Kali Kalisu: 2009-2015

Over the past 10 years, Kali-Kalisu has successfully deployed concepts, pedagogies and practices in the field of arts education and has enabled their dissemination within a wide constituency of government school teachers in Karnataka. Several Master Resource Persons’ training workshops were conducted across the state. Capacities in arts education were built, reinforced and consolidated with a number of school teachers. Three national and three regional arts education conferences were held during this period. Presently, a number of teachers have graduated to become facilitators and have been demonstrating arts education practices in classrooms in schools across the state.

The different phases of Kali-Kalisu displayed a strategy that organically shifted from engaging a large constituency of teachers in its early phases to nurturing a small but highly motivated set of individuals in the final stages. In the first phase, more than 400 teachers from across seven districts were given an orientation into the world of arts that included five art forms—theatre, movement arts, music, visual arts and puppetry. In the second phase, the focus shifted to conducting a more intensive training for a select set of teachers in a 15-day residency. The third phase was shaped around a series of regional conferences where teachers from across the seven districts gained exposure to a variety of discourses and practices in arts education, along with sharing of best practices from some of the teachers.
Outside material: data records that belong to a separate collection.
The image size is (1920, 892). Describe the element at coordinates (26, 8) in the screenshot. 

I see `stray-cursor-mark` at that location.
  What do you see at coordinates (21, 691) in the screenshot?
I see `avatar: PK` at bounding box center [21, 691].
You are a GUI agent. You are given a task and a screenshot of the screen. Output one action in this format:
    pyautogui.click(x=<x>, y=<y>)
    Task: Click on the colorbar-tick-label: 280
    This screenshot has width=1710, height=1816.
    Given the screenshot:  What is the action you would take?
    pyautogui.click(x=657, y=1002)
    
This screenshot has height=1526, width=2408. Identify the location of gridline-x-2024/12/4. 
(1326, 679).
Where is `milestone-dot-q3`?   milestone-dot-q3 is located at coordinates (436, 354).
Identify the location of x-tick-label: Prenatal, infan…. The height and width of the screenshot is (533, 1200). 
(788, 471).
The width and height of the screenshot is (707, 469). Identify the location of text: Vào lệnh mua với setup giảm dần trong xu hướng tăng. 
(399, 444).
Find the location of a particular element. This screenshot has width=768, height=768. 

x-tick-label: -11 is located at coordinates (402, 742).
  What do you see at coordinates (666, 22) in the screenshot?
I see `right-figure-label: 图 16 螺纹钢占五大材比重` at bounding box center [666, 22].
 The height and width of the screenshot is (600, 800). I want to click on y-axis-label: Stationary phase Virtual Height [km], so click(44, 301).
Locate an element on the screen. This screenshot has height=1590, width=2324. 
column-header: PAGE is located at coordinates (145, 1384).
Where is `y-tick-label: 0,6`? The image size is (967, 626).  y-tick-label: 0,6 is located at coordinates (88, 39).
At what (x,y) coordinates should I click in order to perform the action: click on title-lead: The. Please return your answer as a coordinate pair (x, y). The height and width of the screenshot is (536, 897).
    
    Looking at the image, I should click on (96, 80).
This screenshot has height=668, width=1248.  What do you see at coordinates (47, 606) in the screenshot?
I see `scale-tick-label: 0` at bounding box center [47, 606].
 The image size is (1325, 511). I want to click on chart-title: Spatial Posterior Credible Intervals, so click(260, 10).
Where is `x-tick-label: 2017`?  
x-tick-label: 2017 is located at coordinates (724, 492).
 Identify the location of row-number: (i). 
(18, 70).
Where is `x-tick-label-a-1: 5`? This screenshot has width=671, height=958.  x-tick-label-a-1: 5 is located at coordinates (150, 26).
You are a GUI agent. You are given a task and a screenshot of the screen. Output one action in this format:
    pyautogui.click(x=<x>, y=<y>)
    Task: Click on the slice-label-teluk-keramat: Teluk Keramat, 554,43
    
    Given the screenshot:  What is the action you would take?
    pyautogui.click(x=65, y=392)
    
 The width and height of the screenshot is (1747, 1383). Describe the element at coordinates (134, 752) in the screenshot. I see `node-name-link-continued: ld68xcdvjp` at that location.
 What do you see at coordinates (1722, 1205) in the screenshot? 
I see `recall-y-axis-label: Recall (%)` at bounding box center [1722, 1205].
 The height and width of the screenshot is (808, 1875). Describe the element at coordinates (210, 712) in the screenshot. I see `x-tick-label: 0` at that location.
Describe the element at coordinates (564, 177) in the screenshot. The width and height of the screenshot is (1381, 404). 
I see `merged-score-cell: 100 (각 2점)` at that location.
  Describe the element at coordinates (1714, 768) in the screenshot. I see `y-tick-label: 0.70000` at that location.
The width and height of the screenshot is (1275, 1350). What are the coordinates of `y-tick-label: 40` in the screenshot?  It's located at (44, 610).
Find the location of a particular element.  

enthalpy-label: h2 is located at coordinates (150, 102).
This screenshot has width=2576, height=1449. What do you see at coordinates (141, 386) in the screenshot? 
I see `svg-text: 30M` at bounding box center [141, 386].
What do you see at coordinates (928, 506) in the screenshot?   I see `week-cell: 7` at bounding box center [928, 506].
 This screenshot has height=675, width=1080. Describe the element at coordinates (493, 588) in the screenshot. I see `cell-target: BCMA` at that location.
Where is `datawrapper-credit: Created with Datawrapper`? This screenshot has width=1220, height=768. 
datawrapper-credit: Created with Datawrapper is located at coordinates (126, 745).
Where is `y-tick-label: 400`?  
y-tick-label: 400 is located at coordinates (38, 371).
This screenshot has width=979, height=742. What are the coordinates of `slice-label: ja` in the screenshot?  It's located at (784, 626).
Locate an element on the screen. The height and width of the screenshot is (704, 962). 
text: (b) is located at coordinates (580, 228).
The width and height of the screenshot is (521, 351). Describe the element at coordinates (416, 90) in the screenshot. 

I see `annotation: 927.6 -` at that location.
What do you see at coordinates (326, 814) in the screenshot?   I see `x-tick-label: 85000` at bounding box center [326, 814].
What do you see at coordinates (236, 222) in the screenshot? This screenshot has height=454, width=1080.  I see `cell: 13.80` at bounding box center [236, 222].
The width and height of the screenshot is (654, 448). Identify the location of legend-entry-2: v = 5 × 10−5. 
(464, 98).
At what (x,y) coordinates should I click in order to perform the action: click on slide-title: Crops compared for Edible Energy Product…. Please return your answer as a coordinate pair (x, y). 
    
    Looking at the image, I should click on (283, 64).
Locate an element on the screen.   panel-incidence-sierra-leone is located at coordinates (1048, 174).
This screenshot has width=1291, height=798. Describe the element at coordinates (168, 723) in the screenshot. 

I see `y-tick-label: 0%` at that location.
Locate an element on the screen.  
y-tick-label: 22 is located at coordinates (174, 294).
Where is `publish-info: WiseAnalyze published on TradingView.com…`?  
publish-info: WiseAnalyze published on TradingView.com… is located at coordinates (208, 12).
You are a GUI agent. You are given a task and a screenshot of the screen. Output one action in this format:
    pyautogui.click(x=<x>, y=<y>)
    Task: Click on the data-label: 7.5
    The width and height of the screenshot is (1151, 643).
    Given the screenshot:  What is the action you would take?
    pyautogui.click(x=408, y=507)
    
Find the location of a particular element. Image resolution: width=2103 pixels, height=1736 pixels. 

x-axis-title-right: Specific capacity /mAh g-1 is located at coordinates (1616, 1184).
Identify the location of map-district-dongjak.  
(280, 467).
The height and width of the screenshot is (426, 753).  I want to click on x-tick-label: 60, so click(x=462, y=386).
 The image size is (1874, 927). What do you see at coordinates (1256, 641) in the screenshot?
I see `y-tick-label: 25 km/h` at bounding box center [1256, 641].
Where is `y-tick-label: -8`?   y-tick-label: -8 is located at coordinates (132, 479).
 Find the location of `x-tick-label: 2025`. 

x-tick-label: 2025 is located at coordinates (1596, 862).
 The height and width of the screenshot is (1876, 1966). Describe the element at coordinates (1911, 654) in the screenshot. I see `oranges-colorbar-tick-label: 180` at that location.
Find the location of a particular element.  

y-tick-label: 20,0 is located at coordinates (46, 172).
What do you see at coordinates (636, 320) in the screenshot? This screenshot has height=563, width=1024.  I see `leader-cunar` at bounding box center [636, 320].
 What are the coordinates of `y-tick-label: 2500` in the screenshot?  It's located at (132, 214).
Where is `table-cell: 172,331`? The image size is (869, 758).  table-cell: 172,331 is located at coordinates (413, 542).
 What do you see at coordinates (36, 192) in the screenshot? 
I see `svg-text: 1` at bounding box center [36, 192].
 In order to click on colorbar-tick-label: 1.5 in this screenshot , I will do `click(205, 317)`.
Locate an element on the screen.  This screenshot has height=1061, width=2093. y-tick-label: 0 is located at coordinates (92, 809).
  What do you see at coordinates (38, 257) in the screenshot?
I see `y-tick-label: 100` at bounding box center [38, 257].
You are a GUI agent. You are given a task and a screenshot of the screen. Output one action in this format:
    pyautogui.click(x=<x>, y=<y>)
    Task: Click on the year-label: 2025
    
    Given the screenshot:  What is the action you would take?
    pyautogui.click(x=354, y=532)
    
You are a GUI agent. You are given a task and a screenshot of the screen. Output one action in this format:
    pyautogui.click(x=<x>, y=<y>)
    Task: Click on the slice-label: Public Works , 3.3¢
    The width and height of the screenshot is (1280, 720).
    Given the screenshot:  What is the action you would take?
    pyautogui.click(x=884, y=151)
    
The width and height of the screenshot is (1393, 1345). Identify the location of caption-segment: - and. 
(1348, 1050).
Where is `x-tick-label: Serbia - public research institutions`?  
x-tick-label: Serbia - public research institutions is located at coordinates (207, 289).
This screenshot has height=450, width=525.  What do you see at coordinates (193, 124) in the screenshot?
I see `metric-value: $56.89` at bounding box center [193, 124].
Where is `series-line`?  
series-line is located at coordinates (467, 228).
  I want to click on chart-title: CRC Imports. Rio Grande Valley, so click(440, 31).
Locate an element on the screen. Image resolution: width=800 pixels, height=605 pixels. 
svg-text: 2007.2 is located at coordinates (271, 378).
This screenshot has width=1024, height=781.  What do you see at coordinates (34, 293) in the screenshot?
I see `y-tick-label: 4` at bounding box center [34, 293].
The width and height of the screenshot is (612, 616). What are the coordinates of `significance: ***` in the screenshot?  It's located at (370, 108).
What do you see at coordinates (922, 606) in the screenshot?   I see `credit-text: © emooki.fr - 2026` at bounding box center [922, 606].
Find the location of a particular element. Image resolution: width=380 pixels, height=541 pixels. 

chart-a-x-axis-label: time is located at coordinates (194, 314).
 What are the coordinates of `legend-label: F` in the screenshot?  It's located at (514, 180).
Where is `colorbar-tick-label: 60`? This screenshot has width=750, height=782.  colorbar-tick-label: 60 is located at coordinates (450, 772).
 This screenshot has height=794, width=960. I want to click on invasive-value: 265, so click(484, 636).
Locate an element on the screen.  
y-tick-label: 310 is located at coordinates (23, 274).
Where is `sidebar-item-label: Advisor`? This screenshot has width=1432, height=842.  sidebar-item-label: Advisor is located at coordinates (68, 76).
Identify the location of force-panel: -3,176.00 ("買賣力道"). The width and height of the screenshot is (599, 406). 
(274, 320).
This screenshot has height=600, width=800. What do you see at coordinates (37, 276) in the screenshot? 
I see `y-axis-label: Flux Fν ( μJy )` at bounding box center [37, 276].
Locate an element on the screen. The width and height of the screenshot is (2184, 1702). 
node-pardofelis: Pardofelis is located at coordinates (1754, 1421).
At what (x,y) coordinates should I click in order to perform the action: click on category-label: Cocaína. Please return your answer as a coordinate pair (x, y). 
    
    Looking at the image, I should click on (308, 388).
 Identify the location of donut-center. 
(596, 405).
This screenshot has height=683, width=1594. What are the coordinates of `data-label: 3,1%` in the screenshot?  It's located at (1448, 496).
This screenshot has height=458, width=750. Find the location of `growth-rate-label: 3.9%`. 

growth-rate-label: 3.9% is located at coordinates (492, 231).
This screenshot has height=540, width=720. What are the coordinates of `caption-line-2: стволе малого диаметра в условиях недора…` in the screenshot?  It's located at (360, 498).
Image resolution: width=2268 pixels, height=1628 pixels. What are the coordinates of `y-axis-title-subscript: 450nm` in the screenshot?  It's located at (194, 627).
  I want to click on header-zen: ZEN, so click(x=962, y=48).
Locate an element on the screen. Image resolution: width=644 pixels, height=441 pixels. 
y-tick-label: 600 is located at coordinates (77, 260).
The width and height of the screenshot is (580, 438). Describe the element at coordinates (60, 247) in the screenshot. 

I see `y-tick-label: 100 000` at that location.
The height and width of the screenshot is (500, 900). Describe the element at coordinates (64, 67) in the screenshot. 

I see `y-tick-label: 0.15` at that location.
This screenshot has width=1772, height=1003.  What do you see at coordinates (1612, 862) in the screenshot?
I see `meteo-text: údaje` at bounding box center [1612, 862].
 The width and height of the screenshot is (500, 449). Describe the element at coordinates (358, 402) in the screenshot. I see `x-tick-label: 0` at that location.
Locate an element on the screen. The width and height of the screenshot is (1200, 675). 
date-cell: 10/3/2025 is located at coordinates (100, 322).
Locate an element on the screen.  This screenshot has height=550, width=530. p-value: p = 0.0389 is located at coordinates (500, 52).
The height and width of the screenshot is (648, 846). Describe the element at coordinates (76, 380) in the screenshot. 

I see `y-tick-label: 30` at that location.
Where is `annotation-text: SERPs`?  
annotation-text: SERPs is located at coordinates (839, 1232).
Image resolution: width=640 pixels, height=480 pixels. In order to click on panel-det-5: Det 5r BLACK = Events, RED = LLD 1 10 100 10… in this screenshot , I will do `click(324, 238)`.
The fourth phase saw a shift in strategy, where individual project and model school grants were given to a handful of Kali Kalisu teachers, who implemented a series of arts-based training for peers and students in their schools and districts, using local artist facilitators and involving the surrounding communities.

Broadly speaking, the programme has two strands—one that works at the ground-level with government school teachers and artist facilitators in teacher-training and grant making modes, and another, shaped as a public engagement platform for extending discourses and practices of arts education at the national level.